◆ **TASK INPUTS**:
--- Start ---

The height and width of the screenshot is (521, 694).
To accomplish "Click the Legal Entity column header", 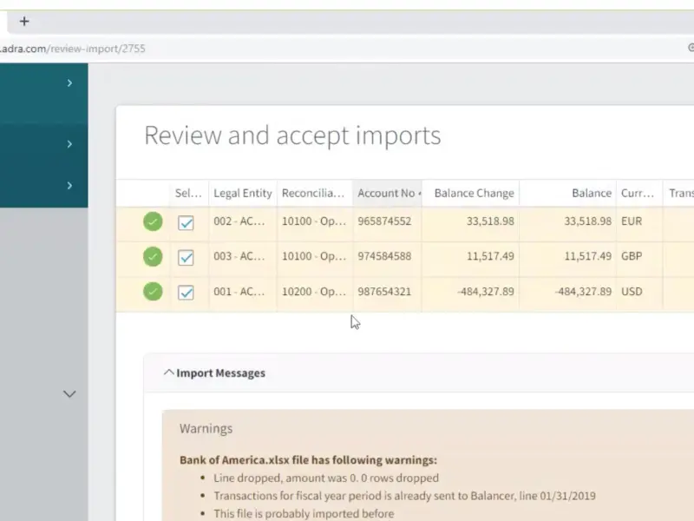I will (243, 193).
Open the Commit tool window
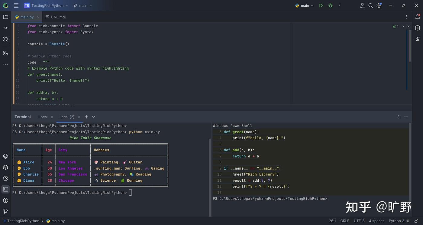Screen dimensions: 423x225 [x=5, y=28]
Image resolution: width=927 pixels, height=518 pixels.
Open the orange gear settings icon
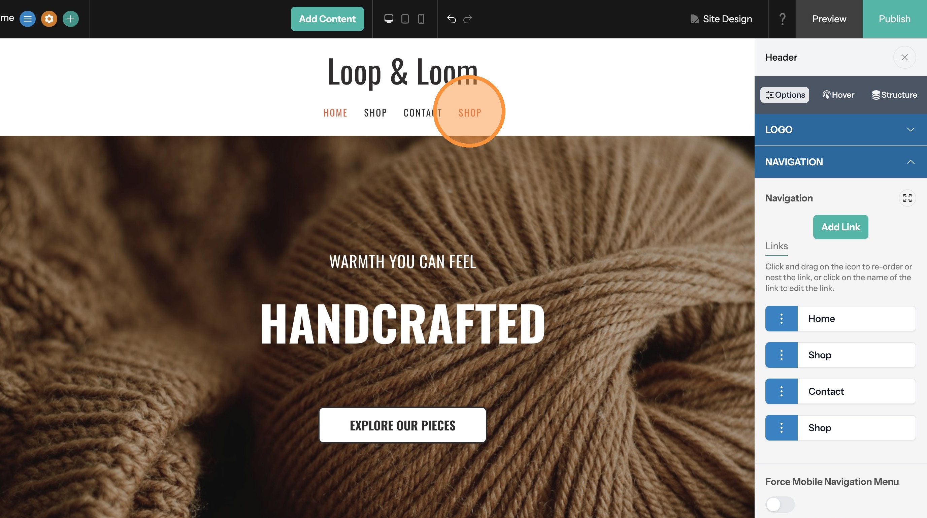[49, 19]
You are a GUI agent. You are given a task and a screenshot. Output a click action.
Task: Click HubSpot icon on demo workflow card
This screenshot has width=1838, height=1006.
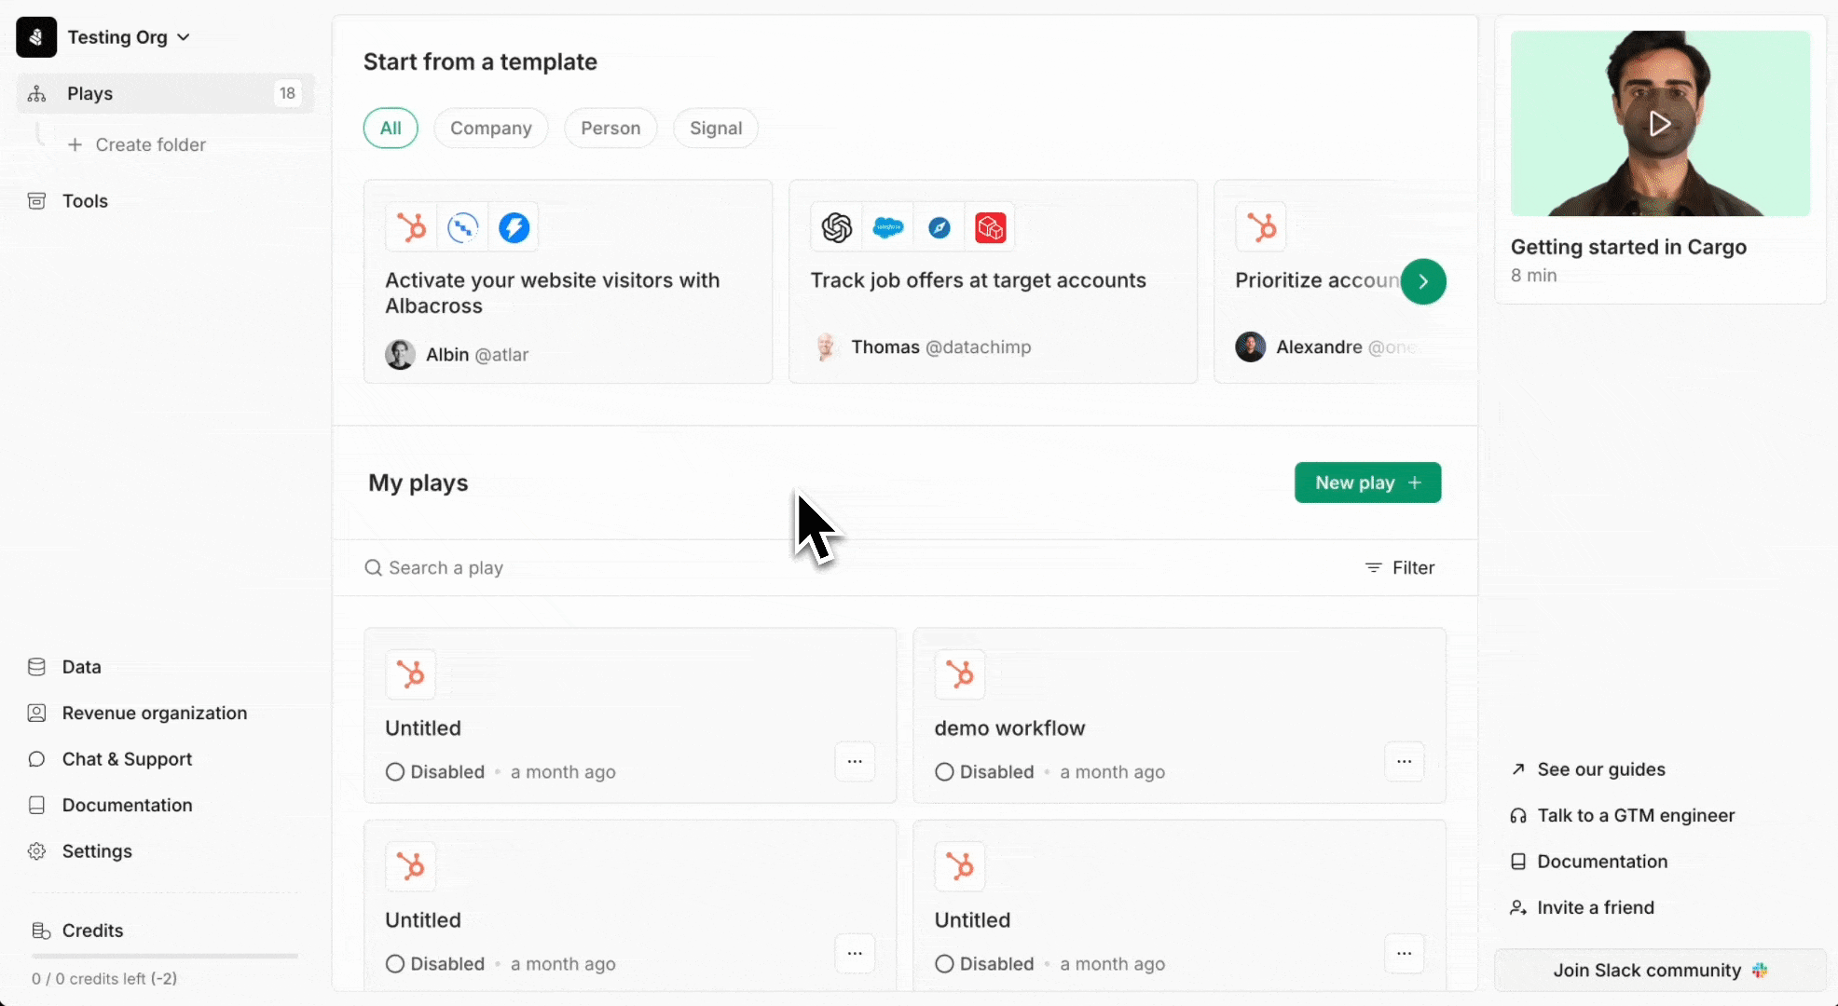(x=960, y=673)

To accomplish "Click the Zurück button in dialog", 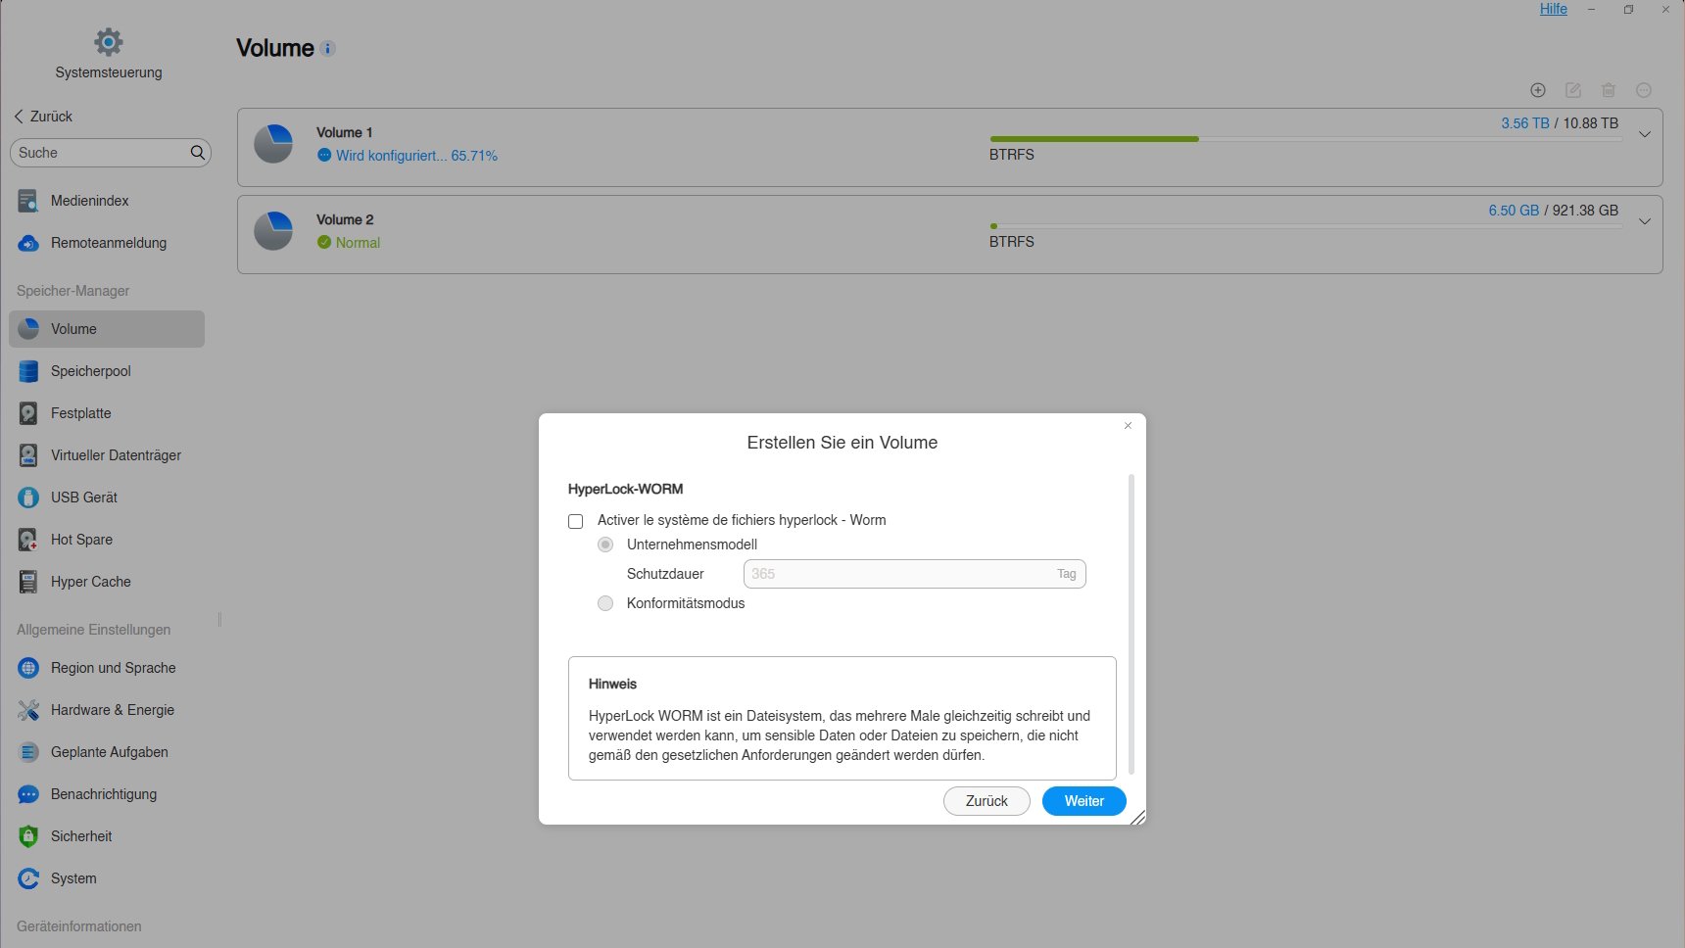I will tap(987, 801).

--- End ---

◆ **PROMPT**:
Return each of the lines above that contains the string "width". Treat uppercase and lowercase as different.

◆ **THE REPLY**:
The height and width of the screenshot is (521, 694).
Image resolution: width=927 pixels, height=518 pixels.
This screenshot has width=1838, height=1006.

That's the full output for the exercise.